═════ Extract to read ═════
After graduating from Springhill High School, Montgomery attended Tulane University on an athletic scholarship. He was a three-year, two-way starter on the football team that, at the time, was a member of the Southeastern Conference.

“I had other offers to play football, but I wanted to stay in the state and I didn’t want to go to LSU,” he said with a laugh.

His second year as a starter, Tulane beat Navy, Auburn and Ole Miss in a three-week stretch and was ranked among the nation’s top 10 teams. During his senior year, Montgomery was elected captain of the team. He also was named deputy wing commander of Tulane’s Air Force ROTC.

Montgomery had planned to be an Air Force pilot, but things in the military changed and so did his career path. After graduating from Tulane in 1958, he found himself facing a tough choice.

“I changed my mind when the Air Force increased the contract from three to five years and I didn’t want to go for five years,” he said. “I didn’t have the sciences to go to medical school, so I took the LSU law school test, did well and enrolled.”

He entered law school in 1958 and graduated in 1962. During that time, he and Carolyn were married and she attended LSU while Montgomery completed his juris doctorate.

“I stayed a little while longer while my wife went to school because I wanted to be with her,” he said.

Immediately after he graduated law school, Montgomery joined the Air Force and spent three years in the Judge Advocate General’s Corps. When his tour of duty ended, he returned to his hometown and entered private practice with Roy Fish.

He still remembers his first case, a product liability case involving Ford automotive company.

“The judge in the case made the statement that Ford Motor Company was no more negligent than is the mother of the son that raised him with no better sense than to buy a Ford car,” Montgomery said, smiling at the memory. “Needless to say, we lost. And I don’t think I ever took another product liability case.”

Montgomery had been steadily building his private practice when another career opportunity presented itself. Some individuals seeking a candidate to run for the state senate asked him to consider challenging the district’s incumbent.

“Of course I said yes. I’m a natural born politician. I politicked my momma and daddy, sisters, brother … I like people and I enjoy it,” he said.

In what was considered a stunning win, Montgomery took the senate seat which included Bossier, Webster, Bienville and Claiborne parishes with 55 percent of the vote in a runoff. He was 31 years old, and found himself dealing with some of the most powerful men in the state. At the top of the list was Gov. John McKeithen.

“Gov. McKeithen liked me and he let me do a lot of things as a young senator,” Montgomery recalled.
“He put me with men like ‘Dutch’ Morial and Bubba Henry and we rewrote the state’s worker compensation laws.”

Montgomery served one term in the senate, losing his reelection bid in 1972 to the man he had defeated previously. Undeterred, he returned to his law practice which he moved to Minden.

“I moved the practice to Minden because I could see the handwriting on the wall,” he said. “Minden had a more diverse economy. It wasn’t dependent on one thing like a paper mill. From day one, the practice in Minden was successful.”

As he worked to grow his practice, he and Carolyn raised three children. John Jr. is an attorney in the Richmond, Virginia area; Elizabeth is a business owner who lives in Minden; Rebecca lives with her husband in Longview, Texas.

Over the years, he has made friends who he credits with “helping me with whatever measure of success I have attained.”

“James Madden and I have engaged in a lot of endeavors and I look forward to more. Dr. Gary Daniel and Dr. McIntyre Bridges were very good friends and business associates,” he said. “We got together and enjoyed some successes.”

“And Pearce Jamieson got me involved when we purchased the hospital. He also had a vision for the banking industry in Minden before anyone else,” Montgomery added. “I also thank Schuyler Marvin for giving me the opportunity to finish my career in a dignified fashion.”

The 78-year-old Montgomery said his career experiences have taught him that things happen for a purpose. A person should also understand the importance of giving credit where it’s due.

“Everything I have and the successes I have had are gifts from God,” he said. “I have achieved nothing on my own.”
═════ Information ═════
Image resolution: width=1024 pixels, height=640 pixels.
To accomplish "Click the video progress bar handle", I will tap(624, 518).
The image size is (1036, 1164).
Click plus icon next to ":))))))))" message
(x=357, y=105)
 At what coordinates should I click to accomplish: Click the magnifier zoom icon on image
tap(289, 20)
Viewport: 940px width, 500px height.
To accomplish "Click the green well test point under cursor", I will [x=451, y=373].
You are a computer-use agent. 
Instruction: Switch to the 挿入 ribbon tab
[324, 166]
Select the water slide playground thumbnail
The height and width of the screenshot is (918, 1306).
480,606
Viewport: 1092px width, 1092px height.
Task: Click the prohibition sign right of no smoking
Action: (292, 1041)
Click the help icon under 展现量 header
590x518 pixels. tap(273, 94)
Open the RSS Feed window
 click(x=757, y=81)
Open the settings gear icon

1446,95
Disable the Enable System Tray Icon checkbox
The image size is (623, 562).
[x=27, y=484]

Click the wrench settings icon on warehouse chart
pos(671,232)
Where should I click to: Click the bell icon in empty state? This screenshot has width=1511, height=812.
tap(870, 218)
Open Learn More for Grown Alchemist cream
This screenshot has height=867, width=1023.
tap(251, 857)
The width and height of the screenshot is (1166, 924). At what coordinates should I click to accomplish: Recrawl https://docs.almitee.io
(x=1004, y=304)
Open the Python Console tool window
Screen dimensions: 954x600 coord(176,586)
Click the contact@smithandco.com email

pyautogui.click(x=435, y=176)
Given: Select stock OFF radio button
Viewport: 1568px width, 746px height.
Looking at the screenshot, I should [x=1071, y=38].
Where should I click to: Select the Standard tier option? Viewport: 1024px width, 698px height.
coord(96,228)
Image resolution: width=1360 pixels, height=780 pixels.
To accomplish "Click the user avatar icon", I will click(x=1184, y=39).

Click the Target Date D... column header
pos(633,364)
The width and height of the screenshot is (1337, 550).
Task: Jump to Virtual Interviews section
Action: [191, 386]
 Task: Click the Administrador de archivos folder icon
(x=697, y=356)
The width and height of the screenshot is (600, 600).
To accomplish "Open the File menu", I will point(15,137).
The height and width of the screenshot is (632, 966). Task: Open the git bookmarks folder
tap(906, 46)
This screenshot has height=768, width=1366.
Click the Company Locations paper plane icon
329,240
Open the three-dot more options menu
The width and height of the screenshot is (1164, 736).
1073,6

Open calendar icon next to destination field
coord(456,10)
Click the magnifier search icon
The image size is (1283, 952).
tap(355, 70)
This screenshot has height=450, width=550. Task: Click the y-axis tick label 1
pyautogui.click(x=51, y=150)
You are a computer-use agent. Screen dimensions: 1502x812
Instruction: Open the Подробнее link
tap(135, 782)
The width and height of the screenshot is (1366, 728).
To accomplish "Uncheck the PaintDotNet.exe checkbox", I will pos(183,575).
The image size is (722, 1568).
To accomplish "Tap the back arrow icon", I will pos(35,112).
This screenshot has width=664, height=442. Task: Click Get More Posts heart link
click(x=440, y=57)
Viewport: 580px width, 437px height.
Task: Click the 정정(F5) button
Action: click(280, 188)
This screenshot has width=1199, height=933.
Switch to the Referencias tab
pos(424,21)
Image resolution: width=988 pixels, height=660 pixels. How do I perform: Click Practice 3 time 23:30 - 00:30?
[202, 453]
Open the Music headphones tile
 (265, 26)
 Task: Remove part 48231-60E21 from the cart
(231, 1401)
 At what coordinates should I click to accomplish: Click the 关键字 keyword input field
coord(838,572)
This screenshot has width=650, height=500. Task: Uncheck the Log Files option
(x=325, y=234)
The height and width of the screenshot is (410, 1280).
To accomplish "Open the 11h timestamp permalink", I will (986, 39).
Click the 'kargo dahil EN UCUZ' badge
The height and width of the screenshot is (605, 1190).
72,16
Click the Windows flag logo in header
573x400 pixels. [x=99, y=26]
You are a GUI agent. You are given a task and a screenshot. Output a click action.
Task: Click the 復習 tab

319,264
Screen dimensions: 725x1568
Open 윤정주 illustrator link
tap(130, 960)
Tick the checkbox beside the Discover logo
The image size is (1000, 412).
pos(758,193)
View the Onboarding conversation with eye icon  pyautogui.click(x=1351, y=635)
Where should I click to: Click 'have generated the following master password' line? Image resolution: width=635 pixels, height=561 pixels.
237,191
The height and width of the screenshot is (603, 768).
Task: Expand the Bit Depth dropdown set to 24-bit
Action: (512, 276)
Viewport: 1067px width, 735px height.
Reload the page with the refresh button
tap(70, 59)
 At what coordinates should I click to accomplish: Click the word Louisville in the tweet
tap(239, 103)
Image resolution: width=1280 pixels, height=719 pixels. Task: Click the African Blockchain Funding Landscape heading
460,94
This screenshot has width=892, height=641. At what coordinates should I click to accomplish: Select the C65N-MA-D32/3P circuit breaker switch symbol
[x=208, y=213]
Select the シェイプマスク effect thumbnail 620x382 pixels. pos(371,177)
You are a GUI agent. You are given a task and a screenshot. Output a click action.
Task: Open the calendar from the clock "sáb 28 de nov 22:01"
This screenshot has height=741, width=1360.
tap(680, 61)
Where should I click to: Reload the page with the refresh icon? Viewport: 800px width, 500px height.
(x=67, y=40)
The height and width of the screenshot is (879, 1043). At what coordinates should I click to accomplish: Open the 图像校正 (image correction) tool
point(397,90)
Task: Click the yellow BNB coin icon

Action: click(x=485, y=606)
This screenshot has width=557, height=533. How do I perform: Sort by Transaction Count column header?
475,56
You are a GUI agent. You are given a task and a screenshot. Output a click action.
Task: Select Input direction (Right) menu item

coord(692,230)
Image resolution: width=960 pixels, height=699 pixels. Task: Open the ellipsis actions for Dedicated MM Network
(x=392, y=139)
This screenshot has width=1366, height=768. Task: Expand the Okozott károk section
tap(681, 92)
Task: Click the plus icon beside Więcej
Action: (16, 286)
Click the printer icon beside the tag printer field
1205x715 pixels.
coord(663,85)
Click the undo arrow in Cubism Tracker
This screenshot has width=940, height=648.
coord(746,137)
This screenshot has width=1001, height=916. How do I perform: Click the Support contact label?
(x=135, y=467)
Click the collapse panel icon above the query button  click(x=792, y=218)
═════
Exercise 1>
Answer these from the profile of Montgomery:
(a) In what year did he graduate from Tulane?
(b) What share of the vote did he win in the state senate runoff?
(c) In which city does his daughter Elizabeth live?
Exercise 2>
Print the passage of the Montgomery profile that begins at the words "As he worked" and stops after the words "in Longview, Texas.".
Draw only on the profile of Montgomery; the material plays no part.

Exercise solution 1>
(a) 1958
(b) 55 percent
(c) Minden

Exercise solution 2>
As he worked to grow his practice, he and Carolyn raised three children. John Jr. is an attorney in the Richmond, Virginia area; Elizabeth is a business owner who lives in Minden; Rebecca lives with her husband in Longview, Texas.